3.5 Processus de transfert de chaleur

La chaleur joue un rôle important, avant, au moment et après le départ d’un feu.

Avant le départ d’un feu, la chaleur produite par les rayons du soleil participe à l’échauffement du combustible, après avoir participé à l’évacuation d’une grande partie d’eau disponible dans les tissus, facilitant ainsi l’éclosion puis la propagation du feu (CARREGA, 1988).

Au moment du départ du feu, la chaleur produite par la source initiale provoque l’inflammation des éléments fins de la litière et de la strate herbacée et la végétation commence à prendre feu et la chaleur est transférée entre tous ces éléments. Après que le feu se soit déclaré, la chaleur produite par celui-ci se transmet selon deux principaux processus ; rayonnement et convection, mais aussi par conduction, mais ce dernier processus transmet une quantité très infime d’énergie, dans le cas des feux de forêts, par rapport aux deux autres. L’énergie émise intervient sous deux différentes formes : chaleur latente et chaleur sensible.

 Chaleur latente

Elle change l’état physique d’une matière, appelée également enthalpie en thermodynamique, c’est la quantité d’énergie échangée avec le milieu extérieur au changement d’état de la matière sans changement de température (solidification, liquéfaction, évaporation…).
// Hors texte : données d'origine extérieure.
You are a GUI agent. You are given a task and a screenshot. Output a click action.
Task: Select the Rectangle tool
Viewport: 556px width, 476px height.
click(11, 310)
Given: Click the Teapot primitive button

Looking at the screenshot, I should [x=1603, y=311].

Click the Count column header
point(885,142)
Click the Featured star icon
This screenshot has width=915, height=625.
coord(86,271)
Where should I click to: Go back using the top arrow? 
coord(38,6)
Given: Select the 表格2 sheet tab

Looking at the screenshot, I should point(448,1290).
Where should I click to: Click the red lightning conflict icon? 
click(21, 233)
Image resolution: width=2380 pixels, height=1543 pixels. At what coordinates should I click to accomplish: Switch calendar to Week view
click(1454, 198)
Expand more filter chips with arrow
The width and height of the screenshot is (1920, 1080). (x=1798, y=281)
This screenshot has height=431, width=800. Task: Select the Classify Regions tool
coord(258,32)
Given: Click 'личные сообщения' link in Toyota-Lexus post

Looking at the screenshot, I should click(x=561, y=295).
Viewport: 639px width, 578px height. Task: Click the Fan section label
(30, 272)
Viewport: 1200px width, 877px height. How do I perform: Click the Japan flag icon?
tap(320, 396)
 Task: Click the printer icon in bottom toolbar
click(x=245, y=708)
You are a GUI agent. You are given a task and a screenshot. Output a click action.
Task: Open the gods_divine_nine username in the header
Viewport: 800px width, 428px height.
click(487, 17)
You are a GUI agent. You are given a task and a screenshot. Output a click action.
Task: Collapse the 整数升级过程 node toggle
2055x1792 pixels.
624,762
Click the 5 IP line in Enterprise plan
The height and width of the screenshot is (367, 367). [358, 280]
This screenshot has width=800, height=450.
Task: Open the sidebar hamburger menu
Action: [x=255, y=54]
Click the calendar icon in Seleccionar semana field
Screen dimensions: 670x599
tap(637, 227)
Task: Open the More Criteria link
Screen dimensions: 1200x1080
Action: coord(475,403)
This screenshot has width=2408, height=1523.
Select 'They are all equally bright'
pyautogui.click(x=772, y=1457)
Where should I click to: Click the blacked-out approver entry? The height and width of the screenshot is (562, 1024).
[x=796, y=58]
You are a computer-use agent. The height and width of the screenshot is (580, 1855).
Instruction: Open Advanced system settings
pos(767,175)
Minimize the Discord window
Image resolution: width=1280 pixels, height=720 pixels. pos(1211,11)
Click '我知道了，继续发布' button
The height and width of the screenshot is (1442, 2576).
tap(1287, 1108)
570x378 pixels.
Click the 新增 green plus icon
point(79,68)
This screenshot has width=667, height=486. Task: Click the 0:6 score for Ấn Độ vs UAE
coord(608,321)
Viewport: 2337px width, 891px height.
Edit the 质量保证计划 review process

Faire passer de l’eau présente dans les tissus végétaux sous sa forme liquide, souvent associée à d’autres composés, vers sa forme de vapeur, nécessite une quantité d’énergie sous forme de chaleur (enthalpie de vaporisation) qui est la chaleur latente. L’état hydrique du végétal est déterminant dans ce processus, car la combustion des gaz de décomposition du bois ne peut commencer avant l’évaporation d’une importante quantité d’eau présente dans les tissus, donc, plus l’eau est disponible en grande quantité dans les tissus végétaux, comme par exemple en hiver ou au printemps, plus la quantité d’énergie nécessaire pour la faire évaporer est importante.

Si l’humidité est importante, l’énergie sera utilisée à chasser l’eau plutôt qu’à faire monter la température (VAN WAGNER, 1972) et la combustion aura du mal à démarrer, par conséquent le feu peut s’atténuer rapidement.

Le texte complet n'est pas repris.